Required work> After finding "Instruction: Click the 钉钉 terminal chip" in the data, write out its line and all following lines without change, up to and including the last one. Leave out pictures.

Study material>
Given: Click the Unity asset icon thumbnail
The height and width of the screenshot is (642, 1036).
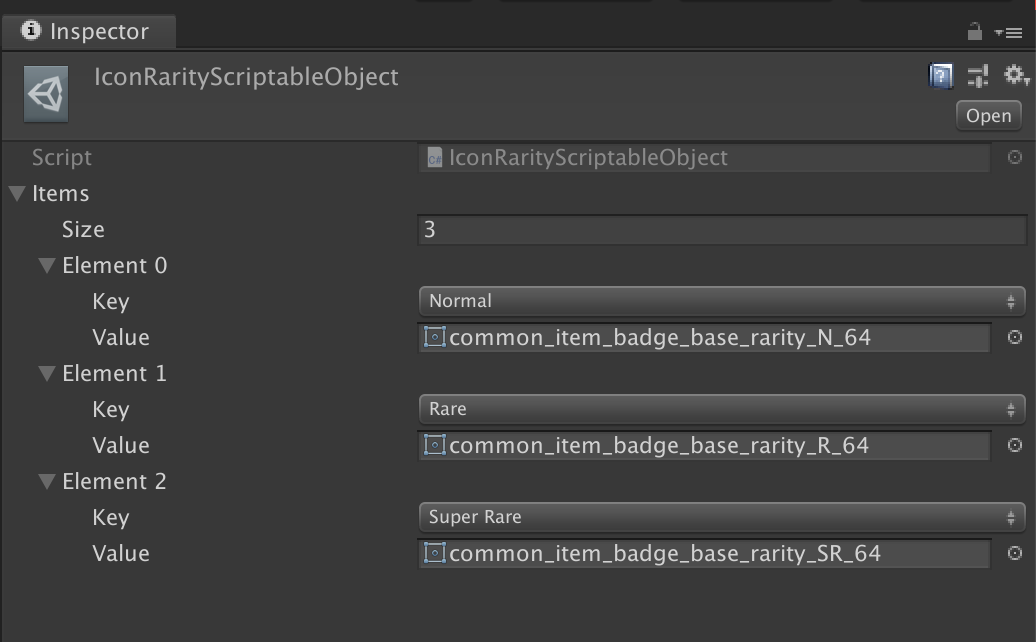Looking at the screenshot, I should click(46, 94).
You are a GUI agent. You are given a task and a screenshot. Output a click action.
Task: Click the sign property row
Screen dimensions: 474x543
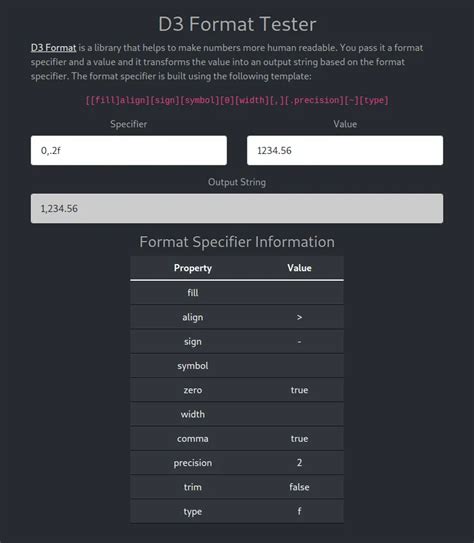(x=237, y=341)
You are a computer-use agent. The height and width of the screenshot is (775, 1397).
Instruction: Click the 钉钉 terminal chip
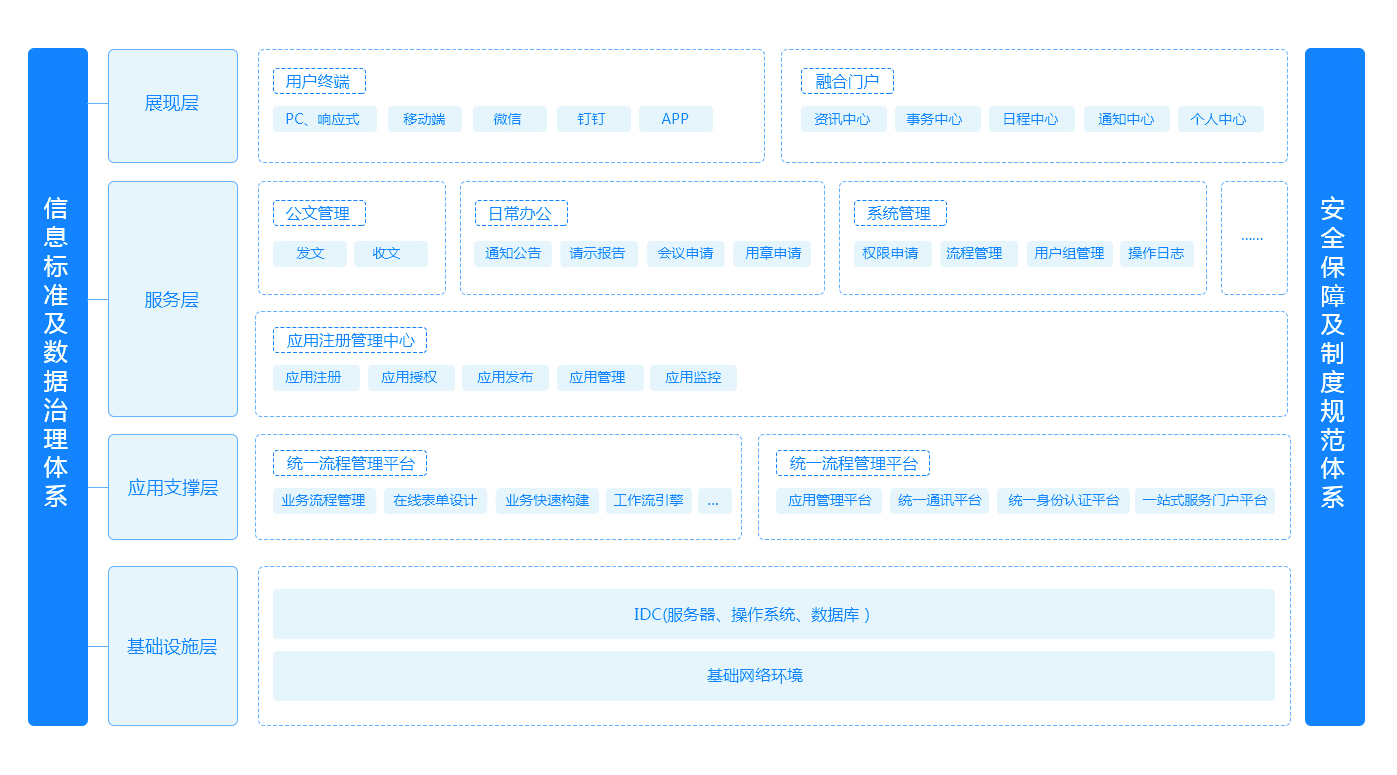tap(593, 119)
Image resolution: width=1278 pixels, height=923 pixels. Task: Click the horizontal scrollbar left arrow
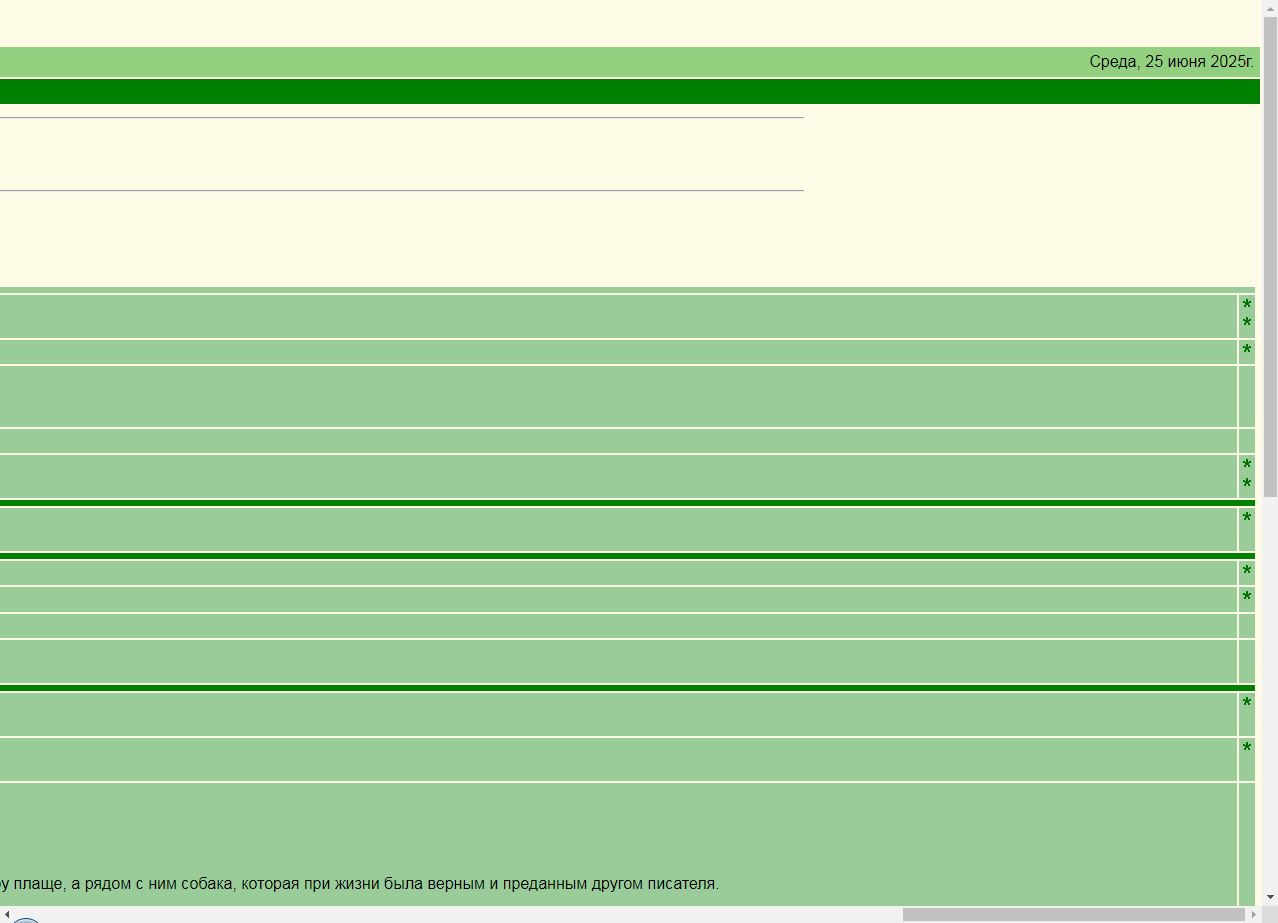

Result of the task>
Instruction: Click the 钉钉 terminal chip
tap(593, 119)
Image resolution: width=1278 pixels, height=923 pixels. Task: Click the horizontal scrollbar left arrow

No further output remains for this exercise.